Horizontal Pod Autoscaler (HPA)
Introduction
HPA (Horizontal Pod Autoscaling) refers to the horizontal automatic scaling of Kubernetes Pods, which is also an API object in Kubernetes. With this scaling component, Kubernetes clusters can use monitoring indicators (such as CPU usage) to automatically scale up or down the number of Pods in services. When business needs increase, HPA will automatically increase the number of Pods in the service, improving system stability. When business needs decline, HPA will automatically reduce the number of Pods in the service, reducing the request volume (Request) for cluster resources. Combined with Cluster Autoscaler, it can also achieve automatic scaling of the cluster scale, saving IT costs.
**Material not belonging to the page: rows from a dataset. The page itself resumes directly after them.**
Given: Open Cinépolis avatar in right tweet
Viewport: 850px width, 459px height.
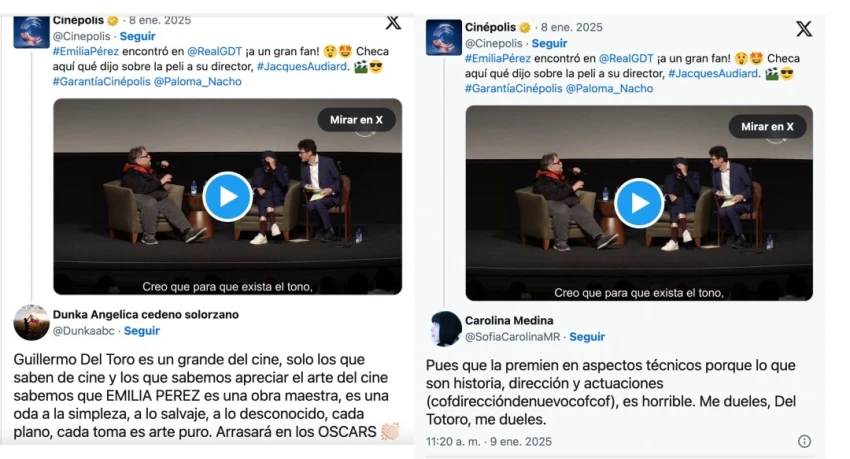Looking at the screenshot, I should coord(443,37).
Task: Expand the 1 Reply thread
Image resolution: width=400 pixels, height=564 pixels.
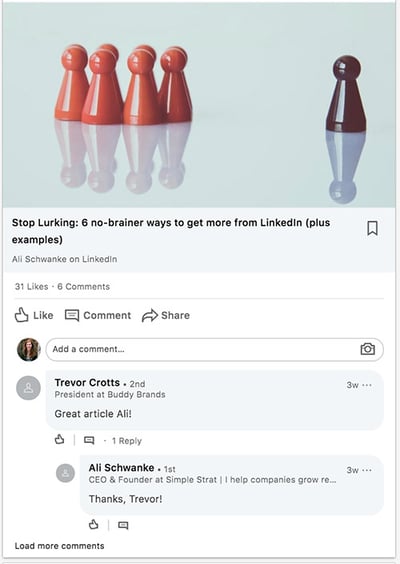Action: 127,441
It should be noted that the default HPA only supports detection of scaling based on the threshold of CPU and memory, but it can also call prometheus via custom metric api to implement custom metrics, and implement elastic scaling based on more flexible monitoring indicators. However, HPA cannot be used to scale controllers that cannot be scaled, such as DaemonSet.
Working Principle
HPA is designed as a Controller in K8S, and it can be simply created using the kubectl autoscale command. The HPA Controller queries the usage rate of specified Resources (Deployment, RC) once every 30 seconds by default, and compares it with the set indicator when creating the HPA, thereby implementing the function of automatic scaling.
After creating the HPA, the HPA will obtain the average utilization rate of each Pod in a certain Deployment from the Metric Server (Heapster is not used in UK8S), compare it with the indicators defined in the HPA, calculate the specific value needed for scaling and carry out operations. Its algorithm model is roughly as follows:
desiredReplicas = ceil[currentReplicas * ( currentMetricValue / desiredMetricValue )]
For example, if the current average CPU usage of all Pods is 200m, and the desired value is 100m, the number of replicas will double. If the current value is 50m, then you need to cut the number of replicas in half.
It should be noted that there is a concept of tolerance in the HPA Controller. When the ratio of currentMetricValue / desiredMetricValue is close to 1.0, it will not trigger scaling. The default variance is 0.1, which is mainly for the consideration of system stability, to avoid cluster oscillation. For example, HPA's strategy is to trigger expansion when the CPU usage is above 50%, so only when the usage rate is above 55% will it trigger the expansion action, HPA scales the Pods to try to control the usage rate of the Pods within this 45%~55% range. You can adjust the variance value through the --horizontal-pod-autoscaler-tolerance parameter.
After each scaling, there is a window time. After performing the scaling operation, no other scaling operations will be performed within this window time, which can be understood as similar to the cooldown time of skills. The default scaling-up is 3 minutes (–-horizontal-pod-autoscaler-upscale-delay), and the scaling-down is 5 minutes (–-horizontal-pod-autoscaler-downscale-delay).
Finally, it is worth noting that HPA does not work when the Pod does not set Request.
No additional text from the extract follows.